■ AIM OF THE EXERCISE:
Please retype all the data below exactly, line for line.

■ SUPPLIED DATA:
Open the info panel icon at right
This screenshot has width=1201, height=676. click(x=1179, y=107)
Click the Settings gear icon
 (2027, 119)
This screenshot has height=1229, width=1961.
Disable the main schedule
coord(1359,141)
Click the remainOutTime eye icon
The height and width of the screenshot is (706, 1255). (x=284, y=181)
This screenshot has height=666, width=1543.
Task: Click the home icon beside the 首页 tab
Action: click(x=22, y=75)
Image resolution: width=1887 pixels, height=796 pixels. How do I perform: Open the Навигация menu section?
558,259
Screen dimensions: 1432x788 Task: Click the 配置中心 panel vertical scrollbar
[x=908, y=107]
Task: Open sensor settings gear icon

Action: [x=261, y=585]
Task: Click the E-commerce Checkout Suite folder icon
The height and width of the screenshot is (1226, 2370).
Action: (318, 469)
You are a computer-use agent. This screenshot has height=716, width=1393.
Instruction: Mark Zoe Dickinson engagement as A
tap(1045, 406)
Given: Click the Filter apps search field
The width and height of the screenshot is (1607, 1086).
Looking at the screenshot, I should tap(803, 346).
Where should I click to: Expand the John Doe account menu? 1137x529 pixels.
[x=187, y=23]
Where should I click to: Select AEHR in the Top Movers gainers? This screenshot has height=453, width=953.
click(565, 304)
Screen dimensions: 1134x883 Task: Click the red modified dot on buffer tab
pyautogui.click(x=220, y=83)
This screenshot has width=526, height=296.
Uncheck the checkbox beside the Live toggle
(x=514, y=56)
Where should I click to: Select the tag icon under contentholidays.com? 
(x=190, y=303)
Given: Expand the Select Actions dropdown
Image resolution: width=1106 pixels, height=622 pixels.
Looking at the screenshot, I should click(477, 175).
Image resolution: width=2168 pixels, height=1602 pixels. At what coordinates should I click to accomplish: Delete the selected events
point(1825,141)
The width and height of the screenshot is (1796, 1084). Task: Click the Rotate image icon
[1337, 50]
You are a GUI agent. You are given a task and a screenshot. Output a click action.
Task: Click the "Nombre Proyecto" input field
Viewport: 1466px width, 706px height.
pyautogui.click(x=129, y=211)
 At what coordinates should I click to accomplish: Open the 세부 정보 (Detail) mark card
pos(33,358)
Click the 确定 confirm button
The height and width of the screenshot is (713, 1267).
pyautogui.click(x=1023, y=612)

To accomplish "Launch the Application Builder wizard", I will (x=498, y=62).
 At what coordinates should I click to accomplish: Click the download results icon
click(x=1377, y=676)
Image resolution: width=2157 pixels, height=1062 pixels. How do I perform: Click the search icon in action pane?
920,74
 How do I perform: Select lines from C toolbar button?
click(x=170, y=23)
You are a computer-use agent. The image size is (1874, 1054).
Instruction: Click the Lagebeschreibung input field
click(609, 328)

■ EXPECTED ANSWER:
Open the info panel icon at right
This screenshot has width=1201, height=676. click(x=1179, y=107)
Click the Settings gear icon
 (2027, 119)
This screenshot has height=1229, width=1961.
Disable the main schedule
coord(1359,141)
Click the remainOutTime eye icon
The height and width of the screenshot is (706, 1255). (x=284, y=181)
This screenshot has height=666, width=1543.
Task: Click the home icon beside the 首页 tab
Action: click(x=22, y=75)
Image resolution: width=1887 pixels, height=796 pixels. How do I perform: Open the Навигация menu section?
558,259
Screen dimensions: 1432x788 Task: Click the 配置中心 panel vertical scrollbar
[x=908, y=107]
Task: Open sensor settings gear icon

Action: [x=261, y=585]
Task: Click the E-commerce Checkout Suite folder icon
The height and width of the screenshot is (1226, 2370).
Action: (318, 469)
You are a computer-use agent. This screenshot has height=716, width=1393.
Instruction: Mark Zoe Dickinson engagement as A
tap(1045, 406)
Given: Click the Filter apps search field
The width and height of the screenshot is (1607, 1086).
Looking at the screenshot, I should tap(803, 346).
Where should I click to: Expand the John Doe account menu? 1137x529 pixels.
[x=187, y=23]
Where should I click to: Select AEHR in the Top Movers gainers? This screenshot has height=453, width=953.
click(565, 304)
Screen dimensions: 1134x883 Task: Click the red modified dot on buffer tab
pyautogui.click(x=220, y=83)
This screenshot has width=526, height=296.
Uncheck the checkbox beside the Live toggle
(x=514, y=56)
Where should I click to: Select the tag icon under contentholidays.com? 
(x=190, y=303)
Given: Expand the Select Actions dropdown
Image resolution: width=1106 pixels, height=622 pixels.
Looking at the screenshot, I should click(477, 175).
Image resolution: width=2168 pixels, height=1602 pixels. At what coordinates should I click to accomplish: Delete the selected events
point(1825,141)
The width and height of the screenshot is (1796, 1084). Task: Click the Rotate image icon
[1337, 50]
You are a GUI agent. You are given a task and a screenshot. Output a click action.
Task: Click the "Nombre Proyecto" input field
Viewport: 1466px width, 706px height.
pyautogui.click(x=129, y=211)
 At what coordinates should I click to accomplish: Open the 세부 정보 (Detail) mark card
pos(33,358)
Click the 确定 confirm button
The height and width of the screenshot is (713, 1267).
pyautogui.click(x=1023, y=612)

To accomplish "Launch the Application Builder wizard", I will (x=498, y=62).
 At what coordinates should I click to accomplish: Click the download results icon
click(x=1377, y=676)
Image resolution: width=2157 pixels, height=1062 pixels. How do I perform: Click the search icon in action pane?
920,74
 How do I perform: Select lines from C toolbar button?
click(x=170, y=23)
You are a computer-use agent. The image size is (1874, 1054).
Instruction: Click the Lagebeschreibung input field
click(609, 328)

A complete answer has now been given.